# Task requirements:
Put this sentence from the botulinum antitoxin text into Spanish: "The BoNT/A recombinant antitoxin is currently being developed under separate NIAID funding for human clinical trials."

# Given passage:
Segment Open
Development of Botulinum Neurotoxin Immunotherapy, Serotypes C, D, F, and G
Location(s): United States
Botulinum neurotoxins (BoNTs) are classified by the Centers for Disease Control as one of the 6 highest-risk threat agents for bioterrorism (the "Category A agents"), due to their extreme potency and lethality, ease of production and transport, and need for prolonged intensive care. BoNTs have been produced and weaponized by rogue nations and deployed by terrorist groups. As a result of these threats, specific pharmaceutical agents are needed for prevention and treatment of intoxication. The only near term product for treatment of botulism that has been validated in animals and humans is antitoxin. Under previous NIAID funding, we have generated a potent human compatible recombinant monoclonal antibody based antitoxin for BoNT serotypes A, B, and E. The BoNT/A recombinant antitoxin is currently being developed under separate NIAID funding for human clinical trials. The overall goal of this proposal is to generate novel human compatible monoclonal antibodies (mAbs) that can be used to prevent and treat botulism caused by BoNT serotypes C, D, F, and G. Achievement of this goal requires three components: 1) determination of the extent of BoNT gene diversity of these 4 toxin serotypes (C, D, F, and G); 2) generation of panels of broadly neutralizing human compatible mAbs to the four BoNT serotypes; and 3) in vitro and in vivo characterization of mAbs with respect to serotype cross reactivity and toxin neutralization. These goals will be achieved by an inter-institutional team of botulism experts who have worked in this field for more than 13 years: James D. Marks, antibody engineering and Leonard Smith, BoNT vaccine development, toxin and toxin fragment generation and animal models of toxin neutralization. They will be assisted by an expert in microbial genetic characterization, Karen Hill, at Los Alamos National Laboratory, who will define the extent of toxin diversity to ensure that antibodies neutralize all possible toxin subtypes. At the end of the funding period we anticipate having generated a recombinant antitoxin for BoNT serotypes C, D, F, and G that can be transferred into the manufacturing and late stage development pathway. Combined with previous results, this will make available a safe, efficacious human compatible antitoxin for all seven BoNT serotypes.
Segment Closed
# Dataset entries:
Segment Open
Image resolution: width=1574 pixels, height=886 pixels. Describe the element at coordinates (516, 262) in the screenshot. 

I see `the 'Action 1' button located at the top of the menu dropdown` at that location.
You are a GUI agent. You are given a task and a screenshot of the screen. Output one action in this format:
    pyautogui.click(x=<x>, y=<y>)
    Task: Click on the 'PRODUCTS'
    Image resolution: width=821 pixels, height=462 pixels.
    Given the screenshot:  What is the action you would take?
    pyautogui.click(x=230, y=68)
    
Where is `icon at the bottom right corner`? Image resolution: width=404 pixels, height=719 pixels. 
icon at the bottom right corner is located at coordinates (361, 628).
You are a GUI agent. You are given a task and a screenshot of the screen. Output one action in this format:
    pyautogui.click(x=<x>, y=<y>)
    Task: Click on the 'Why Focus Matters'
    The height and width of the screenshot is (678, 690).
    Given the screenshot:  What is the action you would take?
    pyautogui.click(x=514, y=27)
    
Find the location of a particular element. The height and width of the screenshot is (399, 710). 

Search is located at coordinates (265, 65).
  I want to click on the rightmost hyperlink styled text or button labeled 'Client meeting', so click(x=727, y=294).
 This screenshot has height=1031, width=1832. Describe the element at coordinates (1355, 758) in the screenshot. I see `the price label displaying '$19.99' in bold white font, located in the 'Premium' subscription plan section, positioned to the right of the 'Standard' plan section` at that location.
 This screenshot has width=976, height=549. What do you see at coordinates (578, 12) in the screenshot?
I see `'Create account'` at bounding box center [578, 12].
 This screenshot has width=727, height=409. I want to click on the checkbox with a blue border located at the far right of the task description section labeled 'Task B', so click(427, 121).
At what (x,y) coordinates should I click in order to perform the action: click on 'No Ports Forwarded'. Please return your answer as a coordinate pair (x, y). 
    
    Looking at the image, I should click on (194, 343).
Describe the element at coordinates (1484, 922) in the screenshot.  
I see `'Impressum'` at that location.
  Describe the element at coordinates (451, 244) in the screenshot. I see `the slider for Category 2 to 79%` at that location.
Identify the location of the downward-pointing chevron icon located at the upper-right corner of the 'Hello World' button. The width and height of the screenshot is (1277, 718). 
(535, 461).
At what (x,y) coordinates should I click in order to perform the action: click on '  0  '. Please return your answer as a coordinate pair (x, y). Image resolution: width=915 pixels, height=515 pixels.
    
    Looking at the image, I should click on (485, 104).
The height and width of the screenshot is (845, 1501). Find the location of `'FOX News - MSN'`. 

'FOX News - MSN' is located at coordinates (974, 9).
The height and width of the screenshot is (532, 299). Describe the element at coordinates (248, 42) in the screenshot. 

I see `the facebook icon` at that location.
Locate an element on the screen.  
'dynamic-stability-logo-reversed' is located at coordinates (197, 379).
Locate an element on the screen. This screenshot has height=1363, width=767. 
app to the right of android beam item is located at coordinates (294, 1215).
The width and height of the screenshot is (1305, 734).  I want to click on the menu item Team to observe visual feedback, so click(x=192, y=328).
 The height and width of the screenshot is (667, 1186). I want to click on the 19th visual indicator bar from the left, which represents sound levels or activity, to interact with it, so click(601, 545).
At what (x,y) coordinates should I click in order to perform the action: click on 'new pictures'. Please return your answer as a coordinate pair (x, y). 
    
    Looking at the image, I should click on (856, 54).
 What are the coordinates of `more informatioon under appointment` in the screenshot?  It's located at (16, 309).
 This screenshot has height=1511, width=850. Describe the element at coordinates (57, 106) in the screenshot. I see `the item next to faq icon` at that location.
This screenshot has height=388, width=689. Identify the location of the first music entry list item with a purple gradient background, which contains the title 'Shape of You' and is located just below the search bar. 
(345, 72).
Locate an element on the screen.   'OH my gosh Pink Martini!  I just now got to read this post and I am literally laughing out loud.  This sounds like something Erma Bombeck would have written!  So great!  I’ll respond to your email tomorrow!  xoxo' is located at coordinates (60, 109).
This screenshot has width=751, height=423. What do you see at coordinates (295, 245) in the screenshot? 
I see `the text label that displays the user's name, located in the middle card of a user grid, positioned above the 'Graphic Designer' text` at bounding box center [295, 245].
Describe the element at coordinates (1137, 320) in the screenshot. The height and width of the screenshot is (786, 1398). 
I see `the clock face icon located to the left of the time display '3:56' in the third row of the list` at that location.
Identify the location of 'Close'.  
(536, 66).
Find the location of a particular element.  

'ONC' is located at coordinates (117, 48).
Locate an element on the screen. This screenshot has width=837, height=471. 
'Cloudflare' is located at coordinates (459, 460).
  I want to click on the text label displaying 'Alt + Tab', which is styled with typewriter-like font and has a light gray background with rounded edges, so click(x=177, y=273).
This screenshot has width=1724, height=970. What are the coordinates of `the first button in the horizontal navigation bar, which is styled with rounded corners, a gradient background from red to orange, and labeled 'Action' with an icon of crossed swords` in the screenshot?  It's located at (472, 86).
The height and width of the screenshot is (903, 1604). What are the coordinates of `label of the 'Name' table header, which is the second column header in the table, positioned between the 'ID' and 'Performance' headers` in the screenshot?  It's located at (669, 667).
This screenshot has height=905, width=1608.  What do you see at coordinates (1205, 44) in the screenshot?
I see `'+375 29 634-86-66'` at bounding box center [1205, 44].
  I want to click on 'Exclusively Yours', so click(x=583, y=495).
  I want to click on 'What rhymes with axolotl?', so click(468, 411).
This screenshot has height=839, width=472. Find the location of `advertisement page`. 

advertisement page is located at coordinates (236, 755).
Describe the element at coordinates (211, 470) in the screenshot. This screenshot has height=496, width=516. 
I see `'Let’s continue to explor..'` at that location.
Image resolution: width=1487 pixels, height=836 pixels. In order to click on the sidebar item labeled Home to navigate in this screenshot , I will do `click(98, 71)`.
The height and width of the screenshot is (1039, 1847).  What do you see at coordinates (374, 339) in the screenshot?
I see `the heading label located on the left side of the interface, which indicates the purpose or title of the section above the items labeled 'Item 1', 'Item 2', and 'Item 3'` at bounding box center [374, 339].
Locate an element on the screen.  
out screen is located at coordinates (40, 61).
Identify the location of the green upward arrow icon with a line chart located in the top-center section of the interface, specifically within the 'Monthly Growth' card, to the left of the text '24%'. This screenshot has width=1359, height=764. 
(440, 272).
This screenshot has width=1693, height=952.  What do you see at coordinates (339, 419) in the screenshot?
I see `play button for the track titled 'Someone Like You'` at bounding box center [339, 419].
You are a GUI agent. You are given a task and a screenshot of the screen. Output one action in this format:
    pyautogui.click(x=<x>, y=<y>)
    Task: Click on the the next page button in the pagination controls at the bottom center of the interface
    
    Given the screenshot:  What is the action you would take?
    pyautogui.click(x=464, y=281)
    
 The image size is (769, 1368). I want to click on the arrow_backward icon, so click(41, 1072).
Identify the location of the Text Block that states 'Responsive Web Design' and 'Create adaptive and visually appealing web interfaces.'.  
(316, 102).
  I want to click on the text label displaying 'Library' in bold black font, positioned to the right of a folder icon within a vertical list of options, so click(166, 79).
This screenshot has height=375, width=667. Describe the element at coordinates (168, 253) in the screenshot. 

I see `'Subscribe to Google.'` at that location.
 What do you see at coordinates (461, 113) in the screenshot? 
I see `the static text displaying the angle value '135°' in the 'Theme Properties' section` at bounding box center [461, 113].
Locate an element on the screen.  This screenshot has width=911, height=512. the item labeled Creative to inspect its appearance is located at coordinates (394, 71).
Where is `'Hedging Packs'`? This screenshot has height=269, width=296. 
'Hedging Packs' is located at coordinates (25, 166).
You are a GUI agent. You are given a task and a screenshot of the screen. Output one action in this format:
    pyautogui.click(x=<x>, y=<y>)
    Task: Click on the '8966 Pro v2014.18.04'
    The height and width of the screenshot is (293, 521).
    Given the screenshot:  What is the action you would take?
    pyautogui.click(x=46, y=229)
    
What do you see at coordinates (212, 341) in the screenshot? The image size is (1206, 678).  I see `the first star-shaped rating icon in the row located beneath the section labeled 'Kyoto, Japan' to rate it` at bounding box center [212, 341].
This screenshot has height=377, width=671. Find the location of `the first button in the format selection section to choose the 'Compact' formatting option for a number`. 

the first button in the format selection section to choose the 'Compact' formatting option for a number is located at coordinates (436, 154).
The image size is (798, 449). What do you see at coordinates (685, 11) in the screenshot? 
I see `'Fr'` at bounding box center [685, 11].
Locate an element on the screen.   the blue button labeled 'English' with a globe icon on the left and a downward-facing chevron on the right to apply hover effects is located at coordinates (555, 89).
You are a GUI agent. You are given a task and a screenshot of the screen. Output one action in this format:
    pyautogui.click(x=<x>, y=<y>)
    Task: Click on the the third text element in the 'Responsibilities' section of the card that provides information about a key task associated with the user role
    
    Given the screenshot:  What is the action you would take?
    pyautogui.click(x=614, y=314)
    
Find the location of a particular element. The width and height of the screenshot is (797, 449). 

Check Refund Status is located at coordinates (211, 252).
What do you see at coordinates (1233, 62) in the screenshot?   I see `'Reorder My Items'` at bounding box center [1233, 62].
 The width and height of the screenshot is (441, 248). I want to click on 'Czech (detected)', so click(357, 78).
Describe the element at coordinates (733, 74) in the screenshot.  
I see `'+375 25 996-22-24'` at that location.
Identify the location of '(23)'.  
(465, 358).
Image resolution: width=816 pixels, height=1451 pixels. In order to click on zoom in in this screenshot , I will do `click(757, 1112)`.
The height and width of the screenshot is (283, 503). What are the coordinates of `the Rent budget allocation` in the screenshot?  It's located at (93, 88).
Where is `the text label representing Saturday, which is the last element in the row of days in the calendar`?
Segment Closed
# Solution to this exercise:
La antitoxina recombinante contra BoNT/A se está desarrollando actualmente con financiamiento independiente del NIAID para ensayos clínicos en humanos.